YOUR OBJECTIVE —
The response must contain every line below in which "coordinates" appears.

(Beginning of DATA FOR PROCESSING)

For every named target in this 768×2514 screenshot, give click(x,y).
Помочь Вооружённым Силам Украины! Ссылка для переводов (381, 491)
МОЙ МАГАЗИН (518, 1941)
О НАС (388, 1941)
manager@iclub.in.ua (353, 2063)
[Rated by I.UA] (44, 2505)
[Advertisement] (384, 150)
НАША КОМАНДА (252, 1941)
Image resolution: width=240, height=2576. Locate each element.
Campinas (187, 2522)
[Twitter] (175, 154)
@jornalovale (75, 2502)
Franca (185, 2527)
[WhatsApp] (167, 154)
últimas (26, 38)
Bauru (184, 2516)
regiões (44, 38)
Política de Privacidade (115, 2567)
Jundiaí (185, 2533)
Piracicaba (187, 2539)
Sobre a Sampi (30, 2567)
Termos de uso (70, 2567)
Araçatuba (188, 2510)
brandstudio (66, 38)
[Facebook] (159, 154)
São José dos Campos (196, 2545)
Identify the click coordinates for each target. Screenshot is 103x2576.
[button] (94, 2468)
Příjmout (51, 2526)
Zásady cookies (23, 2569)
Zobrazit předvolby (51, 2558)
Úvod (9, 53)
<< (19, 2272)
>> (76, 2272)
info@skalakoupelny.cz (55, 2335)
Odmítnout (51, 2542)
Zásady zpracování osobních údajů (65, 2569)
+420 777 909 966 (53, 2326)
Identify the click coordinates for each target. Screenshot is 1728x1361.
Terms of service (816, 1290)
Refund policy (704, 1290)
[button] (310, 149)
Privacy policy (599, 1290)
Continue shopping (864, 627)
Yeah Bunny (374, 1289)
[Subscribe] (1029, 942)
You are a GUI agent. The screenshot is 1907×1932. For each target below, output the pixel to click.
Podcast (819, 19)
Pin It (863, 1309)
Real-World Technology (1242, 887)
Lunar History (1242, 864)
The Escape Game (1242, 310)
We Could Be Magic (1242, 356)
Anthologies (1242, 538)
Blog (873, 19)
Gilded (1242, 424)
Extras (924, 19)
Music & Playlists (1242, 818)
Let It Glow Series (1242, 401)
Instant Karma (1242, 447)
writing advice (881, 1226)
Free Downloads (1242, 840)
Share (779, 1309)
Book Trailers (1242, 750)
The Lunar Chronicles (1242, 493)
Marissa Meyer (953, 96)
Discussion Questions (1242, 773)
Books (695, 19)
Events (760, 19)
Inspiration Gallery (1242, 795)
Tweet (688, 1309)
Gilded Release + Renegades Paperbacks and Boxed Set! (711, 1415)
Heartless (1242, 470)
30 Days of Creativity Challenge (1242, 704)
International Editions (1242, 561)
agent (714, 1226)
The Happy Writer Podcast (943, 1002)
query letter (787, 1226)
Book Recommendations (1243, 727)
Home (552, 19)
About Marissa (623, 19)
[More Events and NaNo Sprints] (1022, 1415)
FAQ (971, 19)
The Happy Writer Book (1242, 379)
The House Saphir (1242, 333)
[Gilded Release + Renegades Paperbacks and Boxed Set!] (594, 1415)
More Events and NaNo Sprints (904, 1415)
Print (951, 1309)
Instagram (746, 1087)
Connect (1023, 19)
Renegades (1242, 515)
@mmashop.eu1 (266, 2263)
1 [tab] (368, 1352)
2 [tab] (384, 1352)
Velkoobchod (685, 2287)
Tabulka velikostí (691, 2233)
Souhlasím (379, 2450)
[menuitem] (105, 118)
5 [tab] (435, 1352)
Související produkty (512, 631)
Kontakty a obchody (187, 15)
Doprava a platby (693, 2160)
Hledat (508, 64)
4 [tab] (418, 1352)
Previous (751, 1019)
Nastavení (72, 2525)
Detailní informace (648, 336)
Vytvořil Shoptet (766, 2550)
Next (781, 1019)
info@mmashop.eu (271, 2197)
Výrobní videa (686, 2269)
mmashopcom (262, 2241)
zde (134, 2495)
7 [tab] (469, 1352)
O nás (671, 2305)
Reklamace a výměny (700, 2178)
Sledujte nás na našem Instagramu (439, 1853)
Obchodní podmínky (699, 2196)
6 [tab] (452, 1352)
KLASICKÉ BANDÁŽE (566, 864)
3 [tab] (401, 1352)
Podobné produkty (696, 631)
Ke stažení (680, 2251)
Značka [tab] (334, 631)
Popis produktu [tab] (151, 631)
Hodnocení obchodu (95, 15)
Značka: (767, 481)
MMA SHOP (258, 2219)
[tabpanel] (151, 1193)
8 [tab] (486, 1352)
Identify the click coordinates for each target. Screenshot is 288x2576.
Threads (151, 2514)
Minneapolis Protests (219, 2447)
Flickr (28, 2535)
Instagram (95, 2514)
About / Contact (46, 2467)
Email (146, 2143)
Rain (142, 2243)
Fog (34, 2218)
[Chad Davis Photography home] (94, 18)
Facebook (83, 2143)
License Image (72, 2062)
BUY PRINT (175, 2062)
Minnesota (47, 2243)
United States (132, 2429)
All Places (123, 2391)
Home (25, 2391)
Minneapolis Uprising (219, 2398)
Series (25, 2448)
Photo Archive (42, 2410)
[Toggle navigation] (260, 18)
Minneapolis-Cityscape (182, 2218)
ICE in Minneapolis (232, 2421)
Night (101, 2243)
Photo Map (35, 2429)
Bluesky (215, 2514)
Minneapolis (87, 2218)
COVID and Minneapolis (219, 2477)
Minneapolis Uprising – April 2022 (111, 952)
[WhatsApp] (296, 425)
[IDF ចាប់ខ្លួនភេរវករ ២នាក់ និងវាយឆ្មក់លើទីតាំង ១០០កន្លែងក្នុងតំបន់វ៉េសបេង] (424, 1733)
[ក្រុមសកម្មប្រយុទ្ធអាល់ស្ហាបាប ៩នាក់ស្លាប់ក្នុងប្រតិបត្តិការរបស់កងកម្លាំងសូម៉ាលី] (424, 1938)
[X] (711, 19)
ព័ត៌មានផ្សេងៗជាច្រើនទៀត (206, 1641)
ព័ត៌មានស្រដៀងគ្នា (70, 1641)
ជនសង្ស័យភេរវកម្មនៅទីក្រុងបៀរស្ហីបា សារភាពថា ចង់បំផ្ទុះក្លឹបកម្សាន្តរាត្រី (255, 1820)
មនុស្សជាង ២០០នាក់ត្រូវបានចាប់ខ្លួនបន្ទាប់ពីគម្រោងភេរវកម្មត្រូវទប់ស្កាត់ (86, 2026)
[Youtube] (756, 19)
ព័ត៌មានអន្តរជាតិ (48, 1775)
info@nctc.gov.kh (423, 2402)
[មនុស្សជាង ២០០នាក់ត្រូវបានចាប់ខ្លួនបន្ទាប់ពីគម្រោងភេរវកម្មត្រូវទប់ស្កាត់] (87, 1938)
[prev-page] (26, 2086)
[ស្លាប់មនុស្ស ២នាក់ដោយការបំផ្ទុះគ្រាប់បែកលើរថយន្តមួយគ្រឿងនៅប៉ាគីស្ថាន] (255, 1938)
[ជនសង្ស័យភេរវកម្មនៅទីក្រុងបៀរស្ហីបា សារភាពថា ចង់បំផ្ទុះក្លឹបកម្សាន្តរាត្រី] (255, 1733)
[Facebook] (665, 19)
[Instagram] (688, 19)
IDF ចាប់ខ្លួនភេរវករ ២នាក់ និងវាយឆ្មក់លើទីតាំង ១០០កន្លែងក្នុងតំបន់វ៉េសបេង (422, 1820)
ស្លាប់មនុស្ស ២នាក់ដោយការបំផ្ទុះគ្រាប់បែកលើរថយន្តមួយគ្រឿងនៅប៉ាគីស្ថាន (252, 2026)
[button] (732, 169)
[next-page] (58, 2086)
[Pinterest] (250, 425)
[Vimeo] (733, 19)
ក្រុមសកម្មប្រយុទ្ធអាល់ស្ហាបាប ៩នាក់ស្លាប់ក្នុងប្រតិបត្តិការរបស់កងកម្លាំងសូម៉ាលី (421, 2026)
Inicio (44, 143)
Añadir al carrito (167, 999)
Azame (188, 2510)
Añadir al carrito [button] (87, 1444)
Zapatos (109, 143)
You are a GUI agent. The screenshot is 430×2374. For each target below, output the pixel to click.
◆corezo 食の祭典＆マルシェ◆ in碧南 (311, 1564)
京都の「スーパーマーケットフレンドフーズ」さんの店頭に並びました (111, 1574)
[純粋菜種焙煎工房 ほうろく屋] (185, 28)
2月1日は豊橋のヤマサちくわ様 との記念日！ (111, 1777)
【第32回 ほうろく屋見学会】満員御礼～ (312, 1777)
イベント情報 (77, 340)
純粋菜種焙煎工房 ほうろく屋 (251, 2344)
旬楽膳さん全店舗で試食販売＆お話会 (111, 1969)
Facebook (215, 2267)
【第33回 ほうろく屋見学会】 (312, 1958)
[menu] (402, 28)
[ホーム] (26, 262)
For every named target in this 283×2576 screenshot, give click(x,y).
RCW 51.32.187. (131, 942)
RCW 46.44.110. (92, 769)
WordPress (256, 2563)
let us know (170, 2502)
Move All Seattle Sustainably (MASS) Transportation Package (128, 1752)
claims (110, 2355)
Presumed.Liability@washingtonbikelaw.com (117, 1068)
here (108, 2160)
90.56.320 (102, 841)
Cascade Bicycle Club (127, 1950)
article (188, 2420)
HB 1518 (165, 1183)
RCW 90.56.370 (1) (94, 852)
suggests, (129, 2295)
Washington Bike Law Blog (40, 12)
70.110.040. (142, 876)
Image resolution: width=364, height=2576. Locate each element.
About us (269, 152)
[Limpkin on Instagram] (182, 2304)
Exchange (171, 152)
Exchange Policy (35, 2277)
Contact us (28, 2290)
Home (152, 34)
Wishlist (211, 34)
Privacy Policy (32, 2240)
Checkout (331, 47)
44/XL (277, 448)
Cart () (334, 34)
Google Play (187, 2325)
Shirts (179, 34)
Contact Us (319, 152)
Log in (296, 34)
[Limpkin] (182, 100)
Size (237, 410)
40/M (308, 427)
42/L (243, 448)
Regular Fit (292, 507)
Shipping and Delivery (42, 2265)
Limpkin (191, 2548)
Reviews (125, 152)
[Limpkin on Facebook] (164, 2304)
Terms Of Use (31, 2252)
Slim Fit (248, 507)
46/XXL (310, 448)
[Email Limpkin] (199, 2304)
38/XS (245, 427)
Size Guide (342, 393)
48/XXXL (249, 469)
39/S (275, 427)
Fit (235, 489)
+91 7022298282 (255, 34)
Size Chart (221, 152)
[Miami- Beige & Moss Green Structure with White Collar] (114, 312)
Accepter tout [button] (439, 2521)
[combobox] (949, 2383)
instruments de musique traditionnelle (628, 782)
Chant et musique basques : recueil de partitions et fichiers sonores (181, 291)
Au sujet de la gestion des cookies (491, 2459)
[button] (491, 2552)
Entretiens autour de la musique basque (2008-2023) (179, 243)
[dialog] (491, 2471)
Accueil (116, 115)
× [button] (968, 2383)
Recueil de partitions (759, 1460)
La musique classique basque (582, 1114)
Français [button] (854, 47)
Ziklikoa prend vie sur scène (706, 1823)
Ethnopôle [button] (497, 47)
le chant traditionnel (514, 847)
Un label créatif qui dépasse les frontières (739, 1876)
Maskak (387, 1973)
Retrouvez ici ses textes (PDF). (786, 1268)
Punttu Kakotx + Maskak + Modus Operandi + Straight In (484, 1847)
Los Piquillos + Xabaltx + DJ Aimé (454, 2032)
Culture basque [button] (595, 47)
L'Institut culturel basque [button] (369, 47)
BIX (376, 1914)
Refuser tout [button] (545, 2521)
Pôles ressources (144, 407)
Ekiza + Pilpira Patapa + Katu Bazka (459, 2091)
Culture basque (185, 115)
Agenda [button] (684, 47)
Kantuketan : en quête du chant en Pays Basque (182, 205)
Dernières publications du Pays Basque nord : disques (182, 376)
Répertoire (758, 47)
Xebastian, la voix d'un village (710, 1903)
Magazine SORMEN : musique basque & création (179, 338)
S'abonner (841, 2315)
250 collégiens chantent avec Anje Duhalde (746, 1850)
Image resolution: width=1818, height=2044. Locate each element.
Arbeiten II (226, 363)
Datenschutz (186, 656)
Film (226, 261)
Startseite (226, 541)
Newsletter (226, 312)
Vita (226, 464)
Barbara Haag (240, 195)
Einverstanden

(End of DATA FOR PROCESSING)

OUTPUT FOR THIS EXERCISE —
Identify the click coordinates for each target. Screenshot is 103x2576.
Identify the click coordinates for each target. Screenshot is 1728x1361.
Identify the click coordinates for each target. Screenshot is 288x2576.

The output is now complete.